Syllabus | Applied Econometrics: Mostly Harmless Big Data | Economics

Course Meeting Times

Lectures: 2 sessions / week, 1.5 hours / session

Prerequisites

14.382 Econometrics I is the prerequisite for this course.

Course Requirements and Grading

Students are expected to do the readings. In addition, there are three graded problem sets, which must be submitted on time to be graded for credit (the course is graded pass / fail). The atmosphere is informal, but we ask you to put all electronic devices away when class is in session. We encourage questions and class discussion—we'll be asking you questions too!

Text

Angrist, J. D., and J. S. Pischke. Mostly Harmless Econometrics: An Empiricist's Companion. Princeton University Press, 2009. ISBN: 9780691120355. [Preview with Google Books]

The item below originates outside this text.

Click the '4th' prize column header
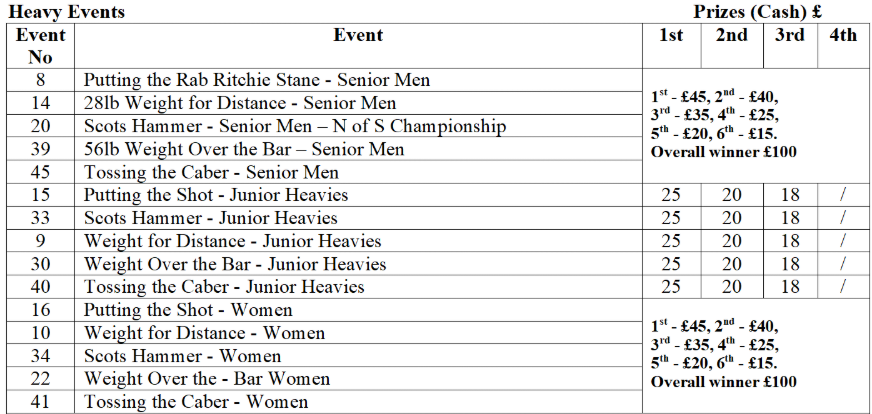[843, 35]
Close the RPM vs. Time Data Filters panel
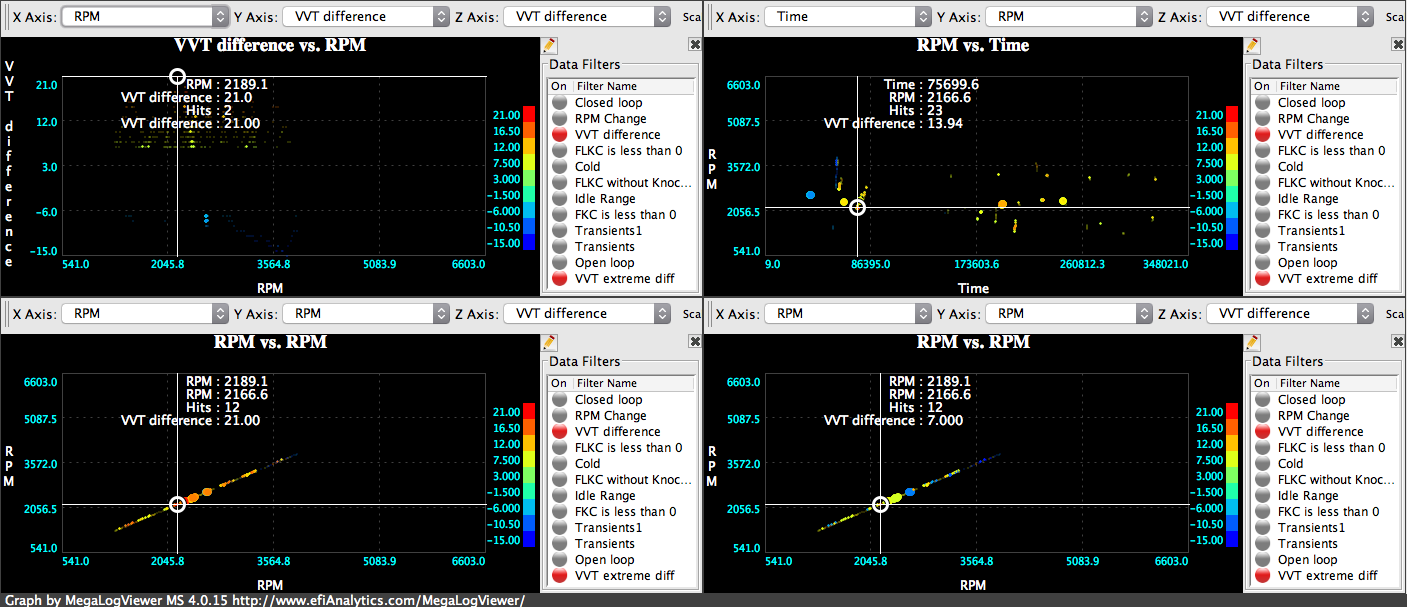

Basic and review material for the first two-thirds of the course come mostly from this book. A few core and frontier articles are also listed for each topic.

Instructors

This course is co-taught by Prof. Joshua Angrist and Prof. Victor Chernozhukov. Prof Angrist teaches topics I–VII. Prof. Chernozhukov's section begins at topic VIII.

Topics

Regression Recap
- 3 reasons to love
- The CEF is all you need
- The long and short of regression anatomy
- Omitted variables bias
- Casual vs causal (3.2)
- Limited dependent variables (3.4.2)
Matching and Training
- Matching
- Training and the propensity score
Instrumental Variables
- Part 1
  - Constant-effect models
    - IV and omitted variables bias: estimating a “long regression” without controls
    - 2SLS: walk the walk, talk the talk
    - The Wald estimator and grouped data
    - Two-sample IV and related methods (4.3)
    - Examples
  - IV details
    - 2SLS mistakes: MHE, Section 4.6.1
    - The bias of 2SLS: MHE, Section 4.6.4
- Part 2
  - Instrumental variables with heterogeneous potential outcomes
    - Local average treatment effects
    - The compliers concept; identification of effects on the treated and ATE
    - IV in randomized trials
    - Counting and characterizing compliers
    - Distribution Treatment Effects
    - Kappa and QTE
  - Models with variable and continuous treatment intensity
    - Average causal response
    - Average derivatives
    - Examples
IV Topics
- External Validity
  - Labor supply consequences of childbearing
  - Quantity-quality trade-offs
- The Perils of Peer Effects
Differences-in-Differences
- The DD Frontier
  - Synthetic control
  - Semiparametric DD
  - Changes-in-changes
Regression-Discontinuuity Designs
- Sharp RD
- Nonpara-'Metrics
- Extrapolation
- Fuzzy RD
Inference
- Review of asymptotic OLS inference (3.1.3; notes)
- The bias of robust standard errors
  - Robust s.e.s are more biased than you think
  - An example
- Clustering and serial correlation
  - Clustering and the Moulton factor
  - Serial correlation in differences-in-differences models
  - Fewer than 42 clusters
  - Evidence on the bootstrap for clustering
  - Endogenous Stratification
Prediction with a Large Number of Covariates ("Big P")
- The role of penalization in simplifying the model and avoiding overfitting. Lasso and Post-Lasso and its variants as a leading method for penalization and model simplification. Dealing with heteroscedasticity and clustering issues.
Valid Confidence Intervals with a Large Number of Covariates ("Big P")
- Inference in a linear model with many instruments. Inference in a partially linear model model with many controls. Inference in a partially linear model with many instruments and many controls. Inference in program evaluation with exogenous and endogenous receipt of treatment. Dealing with heteroscedasticity and clustering issues.
Analysis with Large Sample Sizes ("Big N")
- Analysis of moderately large samples and very large samples. Parallelization and Clustering. Google Map Reduce and Apache Hadoop.